> **YOUR GOAL**
Give the data again in its entirety, exactly as provided.

> **DATA FOR THIS TASK**
[Start of section]
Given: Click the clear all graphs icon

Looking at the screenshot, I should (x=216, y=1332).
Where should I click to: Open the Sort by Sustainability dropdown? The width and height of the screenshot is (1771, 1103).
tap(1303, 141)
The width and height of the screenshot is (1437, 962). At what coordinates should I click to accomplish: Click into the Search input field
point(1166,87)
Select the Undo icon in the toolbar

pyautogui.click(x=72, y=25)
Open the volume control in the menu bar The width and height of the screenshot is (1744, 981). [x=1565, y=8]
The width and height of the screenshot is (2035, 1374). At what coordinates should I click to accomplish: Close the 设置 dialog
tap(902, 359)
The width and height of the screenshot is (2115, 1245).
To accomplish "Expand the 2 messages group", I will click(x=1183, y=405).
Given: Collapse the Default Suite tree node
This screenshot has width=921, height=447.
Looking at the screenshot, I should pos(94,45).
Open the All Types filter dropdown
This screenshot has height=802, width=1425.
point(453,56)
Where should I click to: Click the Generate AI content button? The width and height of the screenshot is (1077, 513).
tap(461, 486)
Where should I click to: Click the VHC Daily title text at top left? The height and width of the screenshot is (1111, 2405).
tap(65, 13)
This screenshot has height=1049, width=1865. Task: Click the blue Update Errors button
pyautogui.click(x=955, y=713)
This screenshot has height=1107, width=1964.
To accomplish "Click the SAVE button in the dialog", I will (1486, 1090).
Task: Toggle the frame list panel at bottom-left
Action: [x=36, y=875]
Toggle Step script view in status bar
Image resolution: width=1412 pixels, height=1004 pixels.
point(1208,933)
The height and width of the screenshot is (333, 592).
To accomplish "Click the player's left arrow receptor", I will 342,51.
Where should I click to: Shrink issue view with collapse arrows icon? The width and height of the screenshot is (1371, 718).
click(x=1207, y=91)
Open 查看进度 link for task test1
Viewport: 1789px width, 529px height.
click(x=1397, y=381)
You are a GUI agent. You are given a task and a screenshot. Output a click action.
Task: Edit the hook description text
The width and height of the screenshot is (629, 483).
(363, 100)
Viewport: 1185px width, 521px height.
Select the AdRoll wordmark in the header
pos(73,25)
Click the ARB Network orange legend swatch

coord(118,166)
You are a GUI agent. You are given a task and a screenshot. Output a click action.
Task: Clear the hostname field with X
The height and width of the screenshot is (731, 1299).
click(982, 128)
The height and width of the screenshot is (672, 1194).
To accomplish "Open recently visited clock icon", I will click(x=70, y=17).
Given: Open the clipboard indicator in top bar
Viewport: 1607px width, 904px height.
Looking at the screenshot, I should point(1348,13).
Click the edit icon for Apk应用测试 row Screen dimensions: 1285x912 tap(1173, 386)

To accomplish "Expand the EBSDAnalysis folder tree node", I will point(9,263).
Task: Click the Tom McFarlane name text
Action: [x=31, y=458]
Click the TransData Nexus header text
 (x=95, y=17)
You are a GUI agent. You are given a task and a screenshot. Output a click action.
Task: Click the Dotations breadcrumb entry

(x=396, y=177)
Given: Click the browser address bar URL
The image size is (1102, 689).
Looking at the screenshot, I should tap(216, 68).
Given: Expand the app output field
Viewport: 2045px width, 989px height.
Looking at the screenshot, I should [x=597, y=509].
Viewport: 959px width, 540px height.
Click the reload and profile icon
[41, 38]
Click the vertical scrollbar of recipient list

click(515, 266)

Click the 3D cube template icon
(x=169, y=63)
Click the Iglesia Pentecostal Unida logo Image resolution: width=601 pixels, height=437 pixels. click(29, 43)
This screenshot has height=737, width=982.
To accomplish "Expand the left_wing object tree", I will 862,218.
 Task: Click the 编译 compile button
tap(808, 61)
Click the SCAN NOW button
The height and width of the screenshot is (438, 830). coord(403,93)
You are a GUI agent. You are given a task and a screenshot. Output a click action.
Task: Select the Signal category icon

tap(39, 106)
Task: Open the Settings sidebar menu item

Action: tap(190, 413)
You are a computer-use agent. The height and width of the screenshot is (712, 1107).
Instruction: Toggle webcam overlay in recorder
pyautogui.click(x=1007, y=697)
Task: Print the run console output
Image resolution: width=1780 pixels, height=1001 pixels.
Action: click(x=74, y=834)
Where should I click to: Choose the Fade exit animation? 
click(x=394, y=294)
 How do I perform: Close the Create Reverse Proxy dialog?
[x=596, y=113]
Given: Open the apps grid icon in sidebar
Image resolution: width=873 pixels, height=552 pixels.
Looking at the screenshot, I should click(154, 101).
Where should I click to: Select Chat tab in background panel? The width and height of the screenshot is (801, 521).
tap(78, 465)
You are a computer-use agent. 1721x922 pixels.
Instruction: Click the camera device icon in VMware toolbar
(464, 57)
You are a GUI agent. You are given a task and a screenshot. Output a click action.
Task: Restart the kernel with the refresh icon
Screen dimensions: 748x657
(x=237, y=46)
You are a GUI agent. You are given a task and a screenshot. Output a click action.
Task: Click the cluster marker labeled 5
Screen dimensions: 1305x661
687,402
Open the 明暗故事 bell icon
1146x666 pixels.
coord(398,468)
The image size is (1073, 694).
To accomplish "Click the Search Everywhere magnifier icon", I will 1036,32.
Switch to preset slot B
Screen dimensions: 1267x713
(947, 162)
[End of section]
> **SOLUTION**
Given: Click the clear all graphs icon

Looking at the screenshot, I should (x=216, y=1332).
Where should I click to: Open the Sort by Sustainability dropdown? The width and height of the screenshot is (1771, 1103).
tap(1303, 141)
The width and height of the screenshot is (1437, 962). At what coordinates should I click to accomplish: Click into the Search input field
point(1166,87)
Select the Undo icon in the toolbar

pyautogui.click(x=72, y=25)
Open the volume control in the menu bar The width and height of the screenshot is (1744, 981). [x=1565, y=8]
The width and height of the screenshot is (2035, 1374). At what coordinates should I click to accomplish: Close the 设置 dialog
tap(902, 359)
The width and height of the screenshot is (2115, 1245).
To accomplish "Expand the 2 messages group", I will click(x=1183, y=405).
Given: Collapse the Default Suite tree node
This screenshot has width=921, height=447.
Looking at the screenshot, I should pos(94,45).
Open the All Types filter dropdown
This screenshot has height=802, width=1425.
point(453,56)
Where should I click to: Click the Generate AI content button? The width and height of the screenshot is (1077, 513).
tap(461, 486)
Where should I click to: Click the VHC Daily title text at top left? The height and width of the screenshot is (1111, 2405).
tap(65, 13)
This screenshot has height=1049, width=1865. Task: Click the blue Update Errors button
pyautogui.click(x=955, y=713)
This screenshot has height=1107, width=1964.
To accomplish "Click the SAVE button in the dialog", I will (1486, 1090).
Task: Toggle the frame list panel at bottom-left
Action: [x=36, y=875]
Toggle Step script view in status bar
Image resolution: width=1412 pixels, height=1004 pixels.
point(1208,933)
The height and width of the screenshot is (333, 592).
To accomplish "Click the player's left arrow receptor", I will 342,51.
Where should I click to: Shrink issue view with collapse arrows icon? The width and height of the screenshot is (1371, 718).
click(x=1207, y=91)
Open 查看进度 link for task test1
Viewport: 1789px width, 529px height.
click(x=1397, y=381)
You are a GUI agent. You are given a task and a screenshot. Output a click action.
Task: Edit the hook description text
The width and height of the screenshot is (629, 483).
(363, 100)
Viewport: 1185px width, 521px height.
Select the AdRoll wordmark in the header
pos(73,25)
Click the ARB Network orange legend swatch

coord(118,166)
You are a GUI agent. You are given a task and a screenshot. Output a click action.
Task: Clear the hostname field with X
The height and width of the screenshot is (731, 1299).
click(982, 128)
The height and width of the screenshot is (672, 1194).
To accomplish "Open recently visited clock icon", I will click(x=70, y=17).
Given: Open the clipboard indicator in top bar
Viewport: 1607px width, 904px height.
Looking at the screenshot, I should point(1348,13).
Click the edit icon for Apk应用测试 row Screen dimensions: 1285x912 tap(1173, 386)

To accomplish "Expand the EBSDAnalysis folder tree node", I will point(9,263).
Task: Click the Tom McFarlane name text
Action: [x=31, y=458]
Click the TransData Nexus header text
 (x=95, y=17)
You are a GUI agent. You are given a task and a screenshot. Output a click action.
Task: Click the Dotations breadcrumb entry

(x=396, y=177)
Given: Click the browser address bar URL
The image size is (1102, 689).
Looking at the screenshot, I should tap(216, 68).
Given: Expand the app output field
Viewport: 2045px width, 989px height.
Looking at the screenshot, I should [x=597, y=509].
Viewport: 959px width, 540px height.
Click the reload and profile icon
[41, 38]
Click the vertical scrollbar of recipient list

click(515, 266)

Click the 3D cube template icon
(x=169, y=63)
Click the Iglesia Pentecostal Unida logo Image resolution: width=601 pixels, height=437 pixels. click(29, 43)
This screenshot has height=737, width=982.
To accomplish "Expand the left_wing object tree", I will 862,218.
 Task: Click the 编译 compile button
tap(808, 61)
Click the SCAN NOW button
The height and width of the screenshot is (438, 830). coord(403,93)
You are a GUI agent. You are given a task and a screenshot. Output a click action.
Task: Select the Signal category icon

tap(39, 106)
Task: Open the Settings sidebar menu item

Action: tap(190, 413)
You are a computer-use agent. The height and width of the screenshot is (712, 1107).
Instruction: Toggle webcam overlay in recorder
pyautogui.click(x=1007, y=697)
Task: Print the run console output
Image resolution: width=1780 pixels, height=1001 pixels.
Action: click(x=74, y=834)
Where should I click to: Choose the Fade exit animation? 
click(x=394, y=294)
 How do I perform: Close the Create Reverse Proxy dialog?
[x=596, y=113]
Given: Open the apps grid icon in sidebar
Image resolution: width=873 pixels, height=552 pixels.
Looking at the screenshot, I should click(154, 101).
Where should I click to: Select Chat tab in background panel? The width and height of the screenshot is (801, 521).
tap(78, 465)
You are a computer-use agent. 1721x922 pixels.
Instruction: Click the camera device icon in VMware toolbar
(464, 57)
You are a GUI agent. You are given a task and a screenshot. Output a click action.
Task: Restart the kernel with the refresh icon
Screen dimensions: 748x657
(x=237, y=46)
You are a GUI agent. You are given a task and a screenshot. Output a click action.
Task: Click the cluster marker labeled 5
Screen dimensions: 1305x661
687,402
Open the 明暗故事 bell icon
1146x666 pixels.
coord(398,468)
The image size is (1073, 694).
To accomplish "Click the Search Everywhere magnifier icon", I will 1036,32.
Switch to preset slot B
Screen dimensions: 1267x713
(947, 162)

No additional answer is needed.